Lorita Savoie v. Huntington Ingalls, Inc.
2016 U.S. App. LEXIS 5328
| 5th Cir. | 2016Background
- Joseph Savoie worked at Avondale Shipyard from 1948–1996 on Navy/Coast Guard vessels; contracts required asbestos insulation through at least 1968.
- Savoie developed mesothelioma; he sued in state court alleging negligence and strict liability (survival and wrongful-death claims).
- Defendants (shipyard and successors) removed under the federal officer removal statute, plaintiffs moved to remand; the district court construed claims as negligence and remanded.
- The Fifth Circuit reviews remand orders under §1447(d) where federal officer removal is asserted and applies a liberal construction of §1442.
- The panel considered the three-part federal-officer removal inquiry: (1) defendant is a “person,” (2) a causal nexus between government-directed conduct and injury, and (3) a colorable federal defense.
- Court held negligence claims lacked the requisite causal nexus but survival strict-liability claims (pre-1996 Louisiana law) rested on mere use of asbestos pursuant to government contract specifications and therefore satisfied the causal-nexus requirement; remanded for the district court to decide whether defendants assert colorable federal defenses.
Issues
| Issue | Plaintiff's Argument | Defendant's Argument | Held |
|---|---|---|---|
| Whether shipyard is a “person” under §1442 | Not contested | Shipyard is a person | Shipyard is a person eligible to remove |
| Whether negligence claims satisfy causal nexus to federal direction | Negligence arises from shipyard’s failures; government didn’t control safety dept. | Navy’s supervision over construction and specs caused exposure | Negligence claims fail causal nexus; remand proper for those claims |
| Whether strict-liability survival claims (pre-1996 Louisiana law) satisfy causal nexus | Strict-liability still requires showing of defect but not reasonable-care defense; asbestos use was pursuant to government specs | Defendants argue government direction compelled asbestos use, creating nexus | Survival strict-liability claims satisfy causal nexus because government contract specifications required asbestos use |
| Whether removal is proper overall (colorable federal defenses) | Plaintiffs oppose removal; argue state law claims govern | Defendants assert federal-contractor (Boyle) and LHWCA preemption defenses | Remanded to district court to decide whether defendants’ federal defenses are colorable (only as to survival strict-liability claims) |
Key Cases Cited
- Watson v.
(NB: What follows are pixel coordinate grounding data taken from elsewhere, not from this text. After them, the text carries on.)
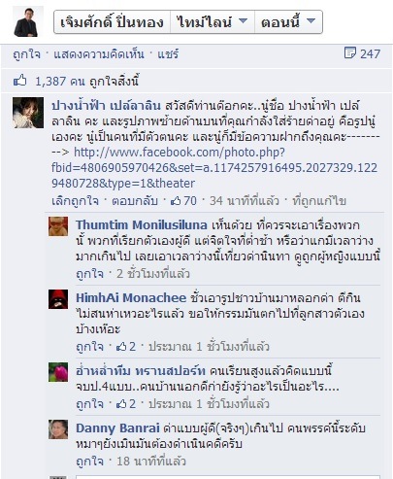
Task: Click ตอบกลับ to reply to ปางน้ำฟ้า
Action: [135, 201]
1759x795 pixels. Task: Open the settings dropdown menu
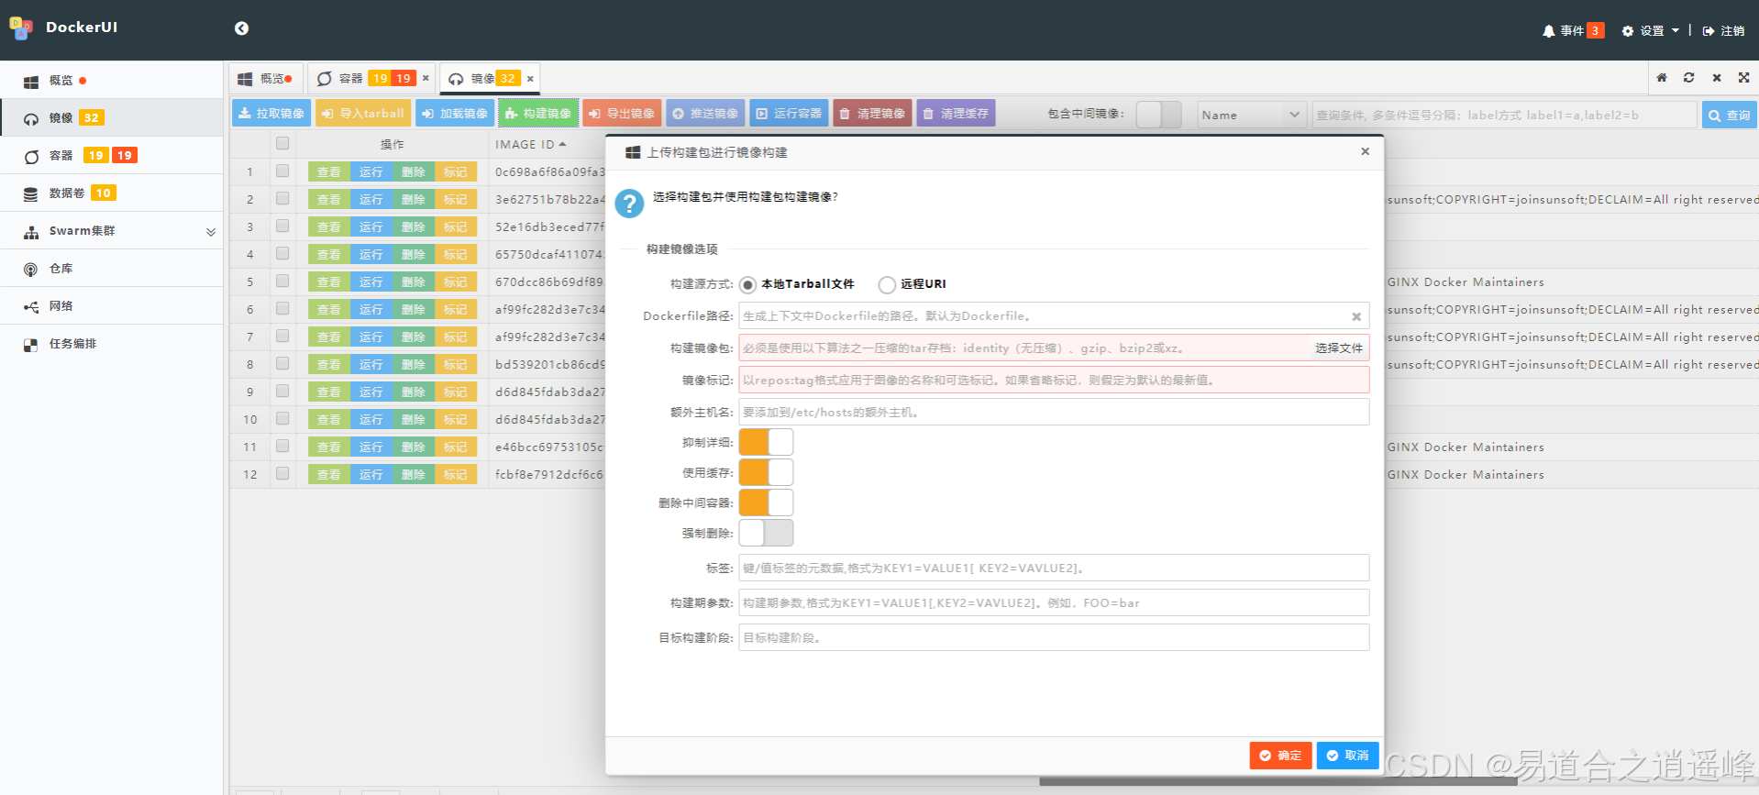1651,31
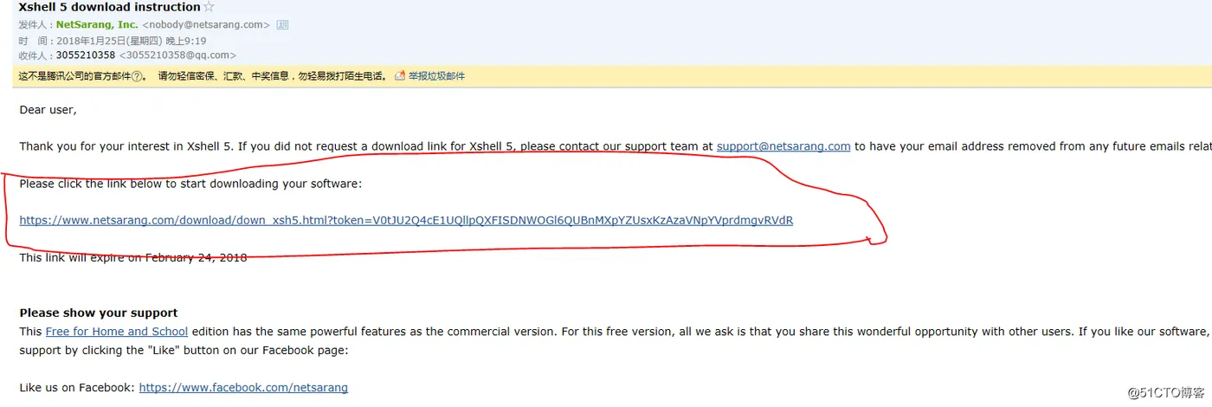Open the support@netsarang.com email link
Image resolution: width=1212 pixels, height=407 pixels.
click(783, 146)
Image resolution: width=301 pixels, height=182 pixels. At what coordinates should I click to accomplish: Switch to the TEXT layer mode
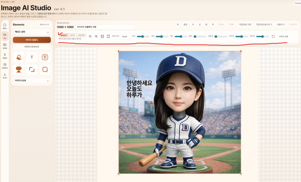(x=72, y=35)
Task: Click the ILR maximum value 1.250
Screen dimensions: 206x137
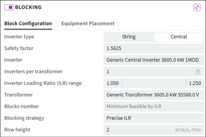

Philip Morris Cos., 551 U.S. 142 (U.S. 2007) (statute §1442 should be construed broadly to protect federal officers and those acting under them)
- Bartel v. Alcoa S.S. Co., 805 F.3d 169 (5th Cir. 2015) (failure-to-warn/safety-precaution asbestos negligence claims did not satisfy causal-nexus for §1442 removal)
- Winters v. Diamond Shamrock Chem. Co., 149 F.3d 387 (5th Cir. 1998) (strict-liability claims against contractors supplying government-mandated Agent Orange supported federal-officer removal where government compelled and supervised use)
- Boyle v. United Technologies Corp., 487 U.S. 500 (U.S. 1988) (recognition and elements of the federal-contractor defense)
- Dupree v. City of New Orleans, 765 So. 2d 1002 (La. 2000) (elements of pre-1996 Louisiana strict liability: custody, defect/unreasonable risk, and cause-in-fact)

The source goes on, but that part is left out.